Sunday, September 30, 2018

Two Paths


• Nineteenth Sunday after Pentecost.
with James 5 and Mark 9
www.FirstChurchBville.com    @FirstUMCBville   @kerrfunk

• (I was last in this pulpit on Sept 9, before going to Ireland for two weeks. Our guest speakers were Denver Stevens and then Benjamin Wells from Marshall campus ministry.)
• I arrived in WV 5 years ago this week. Oh, the possibilities for exploring the woods and mountains, so close in the Barboursville park! Mostly the exploring I’ve done is worth repeating, but some not. Some marked paths, some un. Some clear, some with all Nature’s gifts (I walked through spiderwebs and spiders, thistles, dew…).
• Read Robert Frost’s Road Not Taken
Frost was describing a path, not a not-path.
He was not going out pathless.
Not even really a value judgment between the two,
like one was more adventurous or one was old and worn out.
He says the paths are pretty much equal.
• Jesus describes two paths that are NOT equal.
One is the path of kingdom things, the other of human things.
Kingdom things: prayer, humility, repentance.
Community.

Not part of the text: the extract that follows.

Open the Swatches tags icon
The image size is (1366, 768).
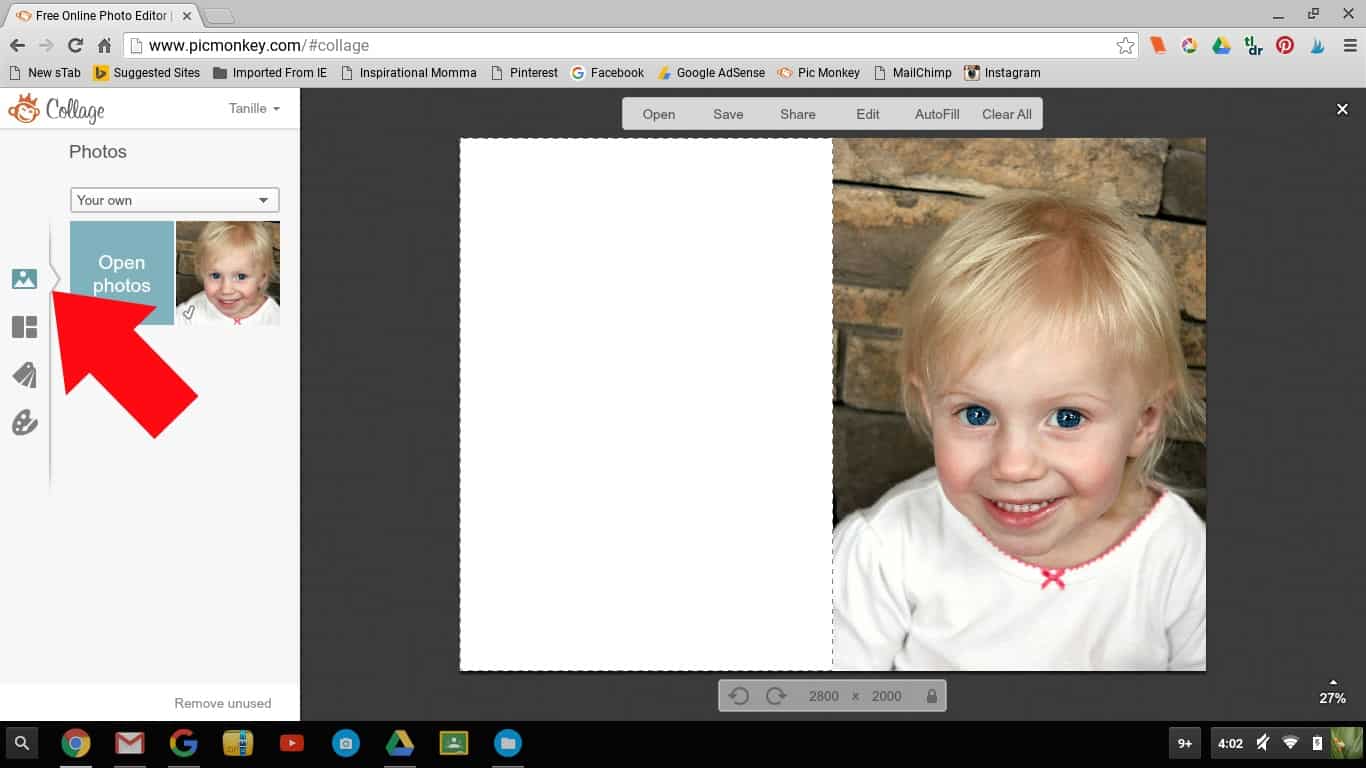tap(24, 375)
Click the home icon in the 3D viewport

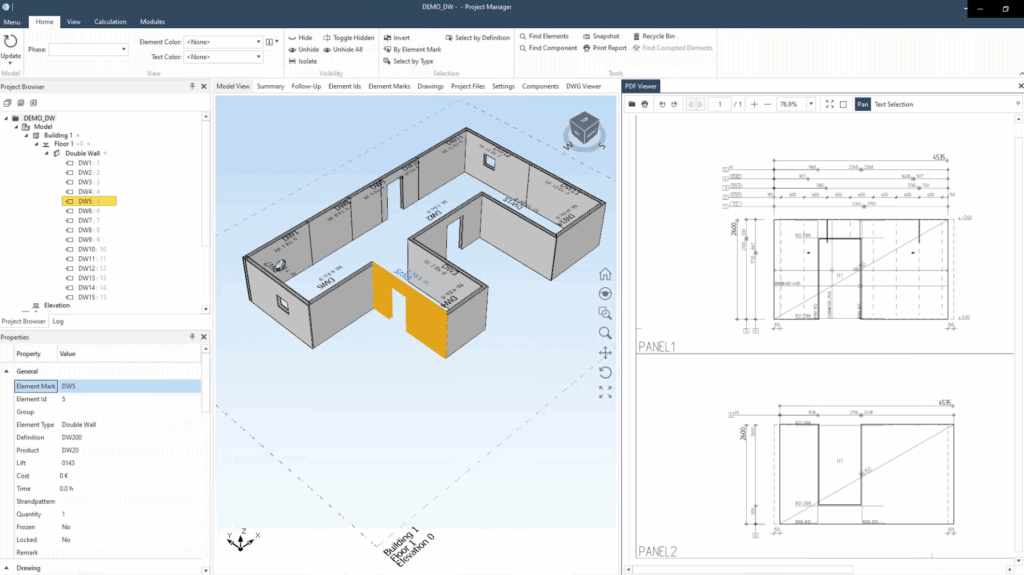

Being ‘in God’.
God is my savior, my defense, my salvation.
Human things: serving self. Not community but me.
• “Where the worm never dies, and the fire never goes out.” Uncomfortable phrases. This is the fruit of the human path, the path that doesn’t need God, the path Peter wanted Jesus to take after Peter in Mark 8 wanted to steer Jesus to safety. Get behind me Satan, you are not setting your mind on divine things but on human things (Mark 8:33).
Where the worm never dies, fire never goes out is Gehenna, a literal wasteland, superstitiously avoided because of its ancient history with human sacrifice, and consequently neglected and abused, full of rubbish and fire. There’s always a fire smoldering there, there’s always worms there.
The path to Gehenna is the human path, the self-sufficient I can do it by myself path. Jesus says it’s better to live with one foot, one hand, one eye than to end up in Gehenna instead of following the divine path.
• Robert Frost enjoys the relationship between hiker and path, and he finds both paths desirable, wants each path to be fulfilled, trod upon.
• We need a guide, and we HAVE a guide, and he does not always do what we want or expect (again, Mark 8) but he does right by us.
Our path is marked by mission (share the love of God, and make disciples).
Let us follow him not our own thinkings.

• 142 If Thou But Suffer God to Guide Thee

Mark 9:38-50 (CEB) 
38 John said to Jesus, “Teacher, we saw someone throwing demons out in your name, and we tried to stop him because he wasn’t following us.”
39 Jesus replied, “Don’t stop him. No one who does powerful acts in my name can quickly turn around and curse me. 40 Whoever isn’t against us is for us. 41 I assure you that whoever gives you a cup of water to drink because you belong to Christ will certainly be rewarded.
42 “As for whoever causes these little ones who believe in me to trip and fall into sin, it would be better for them to have a huge stone hung around their necks and to be thrown into the lake. 43 If your hand causes you to fall into sin, chop it off. It’s better for you to enter into life crippled than to go away with two hands into the fire of hell, which can’t be put out. 45 If your foot causes you to fall into sin, chop it off. It’s better for you to enter life lame than to be thrown into hell with two feet. 47 If your eye causes you to fall into sin, tear it out. It’s better for you to enter God’s kingdom with one eye than to be thrown into hell with two. 48 That’s a place where worms don’t die and the fire never goes out.[Isa. 66:24] 49 Everyone will be salted with fire. 50 Salt is good; but if salt loses its saltiness, how will it become salty again? Maintain salt among yourselves and keep peace with each other.” ò


The Road Not Taken, by Robert Frost

Two roads diverged in a yellow wood,
And sorry I could not travel both
And be one traveler, long I stood
And looked down one as far as I could
To where it bent in the undergrowth;

Then took the other, as just as fair,
And having perhaps the better claim,
Because it was grassy and wanted wear;
Though as for that the passing there
Had worn them really about the same,

And both that morning equally lay
In leaves no step had trodden black.
Oh, I kept the first for another day!
Yet knowing how way leads on to way,
I doubted if I should ever come back.

I shall be telling this with a sigh
Somewhere ages and ages hence:
Two roads diverged in a wood, and I—
I took the one less traveled by,
And that has made all the difference.